Hal ini dilakukan jika memang seseorang merasa yakin akan bangun di akhir malam, maka dianjurkan mengerjakan shalat witir di akhir malam. Namun jika khawtir tidak akan bangun di akhir malam, maka dianjurkan mengerjakan witir sebelum tidur. Hal tersebut berlandaskan hadits riwayat Jabir bin Abdullah radhiallahu ‘anhuma berkata, Rasulullah Shallallahu ‘alaihi wasallam bersabda :
مَنْ خَافَ مِنْكُمْ أَنْ لَا يَسْتَيْقِظَ مِنْ آخِرِ اللَّيْلِ فَلْيُوتِرْ مِنْ أَوَّلِ اللَّيْلِ وَليَرْقُدْ , وَمَنْ طَمِعَ مِنْكُمْ أَنْ يَسْتَيْقِظَ مِنْ آخِرِ اللَّيْلِ فَلْيُوتِرْ مِنْ آخِرِهِ , فَإِنَّ صَلاَةَ آخِرِ اللَّيْلِ مَحْضُورَةٌ فَذَلِكَ أَفْضَلُ [1]
“Siapa di antara kalian yang merasa khawatir tidak bisa bangun di akhir malam, maka hendaklah mengerjakan shalat witir di awal malam kemudian tidur. Namun siapa di antara kalian –berniat– akan bangun di akhir malam, maka hendaknya ia melaksanakan shalat witir di akhir malam. Karena sesungguhnya shalat di akhir malam itu disaksikan –oleh malaikat– dan itu lebih utama.” (Hadits Riwayat: Muslim (755), At-Tirmidzi (455) dan Ibnu Majah (1187))
Dan juga hadits riwayat Abu Qatadah bahwa Rasulullah Shallallahu ‘alaihi wasallam bertanya kepada Abu Bakar:
مَتَى تُوتِرُ؟ “. قَالَ : أُوتِرُ ثُمَّ أَنَامُ. وَقَالَ لِعُمَرَ رَضِىَ اللَّهُ عَنْهُ :” مَتَى تُوتِرُ؟ “. قَالَ : أَنَامُ ثُمَّ أُوتِرُ. فَقَالَ لأَبِى بَكْرٍ رَضِىَ اللَّهُ عَنْهُ :” أَخَذْتَ بِالْحَزْمِ أَوْ بِالْوَثِيقَةِ “. وَقَالَ لِعُمَرَ رَضِىَ اللَّهُ عَنْهُ :” أَخَذْتَ بِالْقُوَّةِ ” [2]

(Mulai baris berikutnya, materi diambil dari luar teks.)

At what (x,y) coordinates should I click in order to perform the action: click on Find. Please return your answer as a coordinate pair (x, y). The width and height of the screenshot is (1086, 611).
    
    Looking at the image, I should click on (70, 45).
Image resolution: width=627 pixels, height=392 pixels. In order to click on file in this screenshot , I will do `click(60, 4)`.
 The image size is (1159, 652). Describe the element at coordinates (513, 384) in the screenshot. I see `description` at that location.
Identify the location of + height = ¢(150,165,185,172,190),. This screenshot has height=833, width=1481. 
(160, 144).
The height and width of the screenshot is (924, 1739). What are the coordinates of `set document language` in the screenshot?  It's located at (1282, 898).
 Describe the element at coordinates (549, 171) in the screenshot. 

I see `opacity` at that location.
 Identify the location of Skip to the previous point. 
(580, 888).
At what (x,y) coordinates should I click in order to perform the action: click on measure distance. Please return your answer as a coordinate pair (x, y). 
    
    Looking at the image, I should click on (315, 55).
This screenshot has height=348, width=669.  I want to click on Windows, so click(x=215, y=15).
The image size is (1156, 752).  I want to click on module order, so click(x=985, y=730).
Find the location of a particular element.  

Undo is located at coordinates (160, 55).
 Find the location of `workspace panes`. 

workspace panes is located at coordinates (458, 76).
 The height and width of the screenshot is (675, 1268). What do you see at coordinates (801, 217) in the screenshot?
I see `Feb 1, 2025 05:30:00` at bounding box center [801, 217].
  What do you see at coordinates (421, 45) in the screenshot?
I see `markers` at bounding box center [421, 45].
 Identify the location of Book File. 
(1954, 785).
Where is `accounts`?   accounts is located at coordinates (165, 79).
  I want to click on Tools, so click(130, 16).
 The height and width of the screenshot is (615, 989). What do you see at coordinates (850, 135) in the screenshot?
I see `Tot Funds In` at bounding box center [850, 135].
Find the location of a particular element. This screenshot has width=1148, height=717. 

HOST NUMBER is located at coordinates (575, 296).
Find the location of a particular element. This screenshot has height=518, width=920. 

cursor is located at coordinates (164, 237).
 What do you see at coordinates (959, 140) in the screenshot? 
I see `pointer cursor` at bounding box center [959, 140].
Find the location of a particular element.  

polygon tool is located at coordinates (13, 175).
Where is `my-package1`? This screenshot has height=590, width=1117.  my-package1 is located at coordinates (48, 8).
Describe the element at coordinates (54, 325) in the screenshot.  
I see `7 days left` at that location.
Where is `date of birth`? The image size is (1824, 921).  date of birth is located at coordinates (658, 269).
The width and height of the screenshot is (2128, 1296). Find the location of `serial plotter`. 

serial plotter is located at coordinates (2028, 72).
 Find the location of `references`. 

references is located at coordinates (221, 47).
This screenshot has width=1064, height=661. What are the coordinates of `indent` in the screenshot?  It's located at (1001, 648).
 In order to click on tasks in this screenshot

“Kapan kamu mengerjakan shalat witir?” Abu Bakar kemudian menjawab, “Aku mengerjakan shalat witir terlebih dahulu, baru kemudian tidur” Rasulullah kemudian bertanya kepada Umar “Kapan kamu mengerjakan shalat witir?” Umar lalu menjawab, “Aku tidur terlebih dahulu, baru kemudian –bangun– mengerjakan shalat witir” Rasulullah kemudian berkata kepada Abu Bakar, “Engkau menggunakan keteguhan hati” dan beliau berkata kepada Umar, “Sedangkan engkau menggunakan –niat yang– kuat” (Hadits Riwayat: Abu Daud (1421), Ibnu Majah (1202), dan Ibnu Khuzaimah (1084). Shahih)
Bolehkah Mengerjakan Shalat Sunnah Setelah Witir? Bolehkah Mengulangi Witir?
Siapa yang telah mengerjakan shalat witir, kemudian setelah itu ingin melaksanakan shalat sunnah lagi, maka dalam hal ini ada dua pendapat ulama: (Fathul-Qadir (1/312), Al-Zarqani (1/285), Al-Majmu’ (3/521), Kasyaful-Qina’ (1/427), dan Bidayatul Mujtahid (1/297))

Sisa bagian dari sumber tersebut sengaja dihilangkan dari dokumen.